In 2015, Trust program officers spotted a trend in grant applications: Staten Island arts groups wanted to reach larger and more diverse audiences that reflected the borough’s changing demographics. Staten Island Arts—a nonprofit that serves cultural organizations and individual artists—said it would help. Since 2017, our $537,000 investment has proven fruitful. Staff and board members from 34 arts and cultural organizations participated in marketing and racial equity workshops, made programmatic and staffing improvements, and formed new partnerships with community groups.
At the Staten Island Children’s Museum, staff participated in workshops and consultations to understand implicit bias and its relationship to discrimination against people of color, LGBTQ-identified people, and anti-Semitic thinking and actions.
At Historic Richmond Town, racial equity workshops led to the creation of its first-ever diversity coordinator position, and African Americans now see their ancestors reflected in the organization’s exhibits and reenactments.
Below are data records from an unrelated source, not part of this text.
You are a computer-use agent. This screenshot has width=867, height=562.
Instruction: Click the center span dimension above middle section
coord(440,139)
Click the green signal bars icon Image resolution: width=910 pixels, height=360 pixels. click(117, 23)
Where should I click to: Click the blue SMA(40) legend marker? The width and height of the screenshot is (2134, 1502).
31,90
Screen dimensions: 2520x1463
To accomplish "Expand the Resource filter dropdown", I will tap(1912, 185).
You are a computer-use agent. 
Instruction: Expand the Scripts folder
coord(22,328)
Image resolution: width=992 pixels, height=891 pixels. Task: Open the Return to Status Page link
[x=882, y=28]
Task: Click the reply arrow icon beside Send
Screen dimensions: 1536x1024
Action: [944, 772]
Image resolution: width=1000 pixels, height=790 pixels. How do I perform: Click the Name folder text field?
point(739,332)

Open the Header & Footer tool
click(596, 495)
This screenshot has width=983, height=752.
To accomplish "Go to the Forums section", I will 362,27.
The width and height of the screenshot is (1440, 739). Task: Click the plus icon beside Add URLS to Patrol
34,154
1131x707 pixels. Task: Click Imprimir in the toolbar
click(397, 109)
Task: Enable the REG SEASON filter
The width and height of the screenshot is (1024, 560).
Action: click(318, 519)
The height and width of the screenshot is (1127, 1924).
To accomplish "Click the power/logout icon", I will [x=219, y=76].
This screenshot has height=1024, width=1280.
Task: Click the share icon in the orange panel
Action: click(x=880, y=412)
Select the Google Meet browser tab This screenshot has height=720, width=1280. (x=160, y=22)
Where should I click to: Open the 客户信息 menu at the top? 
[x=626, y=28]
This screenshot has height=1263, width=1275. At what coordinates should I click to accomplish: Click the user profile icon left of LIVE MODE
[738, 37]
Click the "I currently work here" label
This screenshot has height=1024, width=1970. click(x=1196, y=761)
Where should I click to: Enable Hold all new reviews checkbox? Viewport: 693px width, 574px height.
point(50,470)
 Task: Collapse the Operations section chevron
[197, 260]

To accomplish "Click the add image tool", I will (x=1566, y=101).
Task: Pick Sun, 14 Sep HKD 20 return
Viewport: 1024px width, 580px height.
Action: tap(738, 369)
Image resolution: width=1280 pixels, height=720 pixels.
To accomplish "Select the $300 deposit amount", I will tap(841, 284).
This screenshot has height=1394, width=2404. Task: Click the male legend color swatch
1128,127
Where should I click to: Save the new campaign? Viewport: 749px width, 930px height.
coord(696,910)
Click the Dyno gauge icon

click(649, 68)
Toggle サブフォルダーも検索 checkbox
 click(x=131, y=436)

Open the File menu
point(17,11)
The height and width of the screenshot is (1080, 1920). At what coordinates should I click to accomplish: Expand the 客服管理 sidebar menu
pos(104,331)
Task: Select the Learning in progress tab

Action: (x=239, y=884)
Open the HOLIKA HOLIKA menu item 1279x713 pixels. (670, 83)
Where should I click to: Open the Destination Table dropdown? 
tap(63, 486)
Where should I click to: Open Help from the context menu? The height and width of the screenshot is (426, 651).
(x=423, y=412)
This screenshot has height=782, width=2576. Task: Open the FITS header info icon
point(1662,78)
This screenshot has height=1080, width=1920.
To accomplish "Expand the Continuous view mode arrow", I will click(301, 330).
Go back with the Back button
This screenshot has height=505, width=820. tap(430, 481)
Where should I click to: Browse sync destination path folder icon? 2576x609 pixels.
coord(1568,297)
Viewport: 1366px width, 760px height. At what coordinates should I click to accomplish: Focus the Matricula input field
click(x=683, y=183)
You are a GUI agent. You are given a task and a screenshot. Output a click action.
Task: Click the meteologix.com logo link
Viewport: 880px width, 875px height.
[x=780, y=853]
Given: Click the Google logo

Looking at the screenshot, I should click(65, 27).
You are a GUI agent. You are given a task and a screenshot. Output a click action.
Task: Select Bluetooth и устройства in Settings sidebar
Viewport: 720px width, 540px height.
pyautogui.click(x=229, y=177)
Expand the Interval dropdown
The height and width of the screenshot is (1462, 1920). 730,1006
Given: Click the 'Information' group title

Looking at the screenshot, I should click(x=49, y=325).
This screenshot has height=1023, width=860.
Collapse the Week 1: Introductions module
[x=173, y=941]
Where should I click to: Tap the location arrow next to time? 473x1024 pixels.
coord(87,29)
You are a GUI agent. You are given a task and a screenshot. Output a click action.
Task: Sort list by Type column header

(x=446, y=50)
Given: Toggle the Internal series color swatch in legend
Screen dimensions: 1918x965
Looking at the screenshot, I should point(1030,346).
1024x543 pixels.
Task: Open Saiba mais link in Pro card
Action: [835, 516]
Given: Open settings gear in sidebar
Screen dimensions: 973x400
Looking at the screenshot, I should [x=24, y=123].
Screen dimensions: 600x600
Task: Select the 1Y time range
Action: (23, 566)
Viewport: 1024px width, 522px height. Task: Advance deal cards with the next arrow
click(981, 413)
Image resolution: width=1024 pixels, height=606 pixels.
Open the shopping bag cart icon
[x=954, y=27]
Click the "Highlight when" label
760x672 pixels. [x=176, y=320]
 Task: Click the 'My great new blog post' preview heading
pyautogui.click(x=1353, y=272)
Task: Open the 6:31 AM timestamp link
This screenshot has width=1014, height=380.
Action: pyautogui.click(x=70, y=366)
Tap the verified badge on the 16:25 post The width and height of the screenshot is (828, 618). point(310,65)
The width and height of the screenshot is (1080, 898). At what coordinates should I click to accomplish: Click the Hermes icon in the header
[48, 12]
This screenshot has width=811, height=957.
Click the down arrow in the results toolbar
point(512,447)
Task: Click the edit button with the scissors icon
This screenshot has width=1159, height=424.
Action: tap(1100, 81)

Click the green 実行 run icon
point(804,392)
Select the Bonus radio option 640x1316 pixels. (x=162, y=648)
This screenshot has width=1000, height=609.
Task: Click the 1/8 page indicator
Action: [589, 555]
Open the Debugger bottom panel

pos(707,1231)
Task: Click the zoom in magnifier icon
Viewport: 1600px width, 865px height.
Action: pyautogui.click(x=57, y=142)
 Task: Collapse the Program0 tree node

And the Alice Austen House—a photography center and historic home of the groundbreaking lesbian photographer—created inter-generational photography and storytelling workshops that connected local LGBTQ students with elders in that community. “For some teens, it was the first opportunity they had to spend time with older LGBTQ adults,” said Elizabeth Bennett, the executive director of Staten Island Arts. “It was a meaningful experience for young people who hadn’t yet envisioned who they might become as elders.”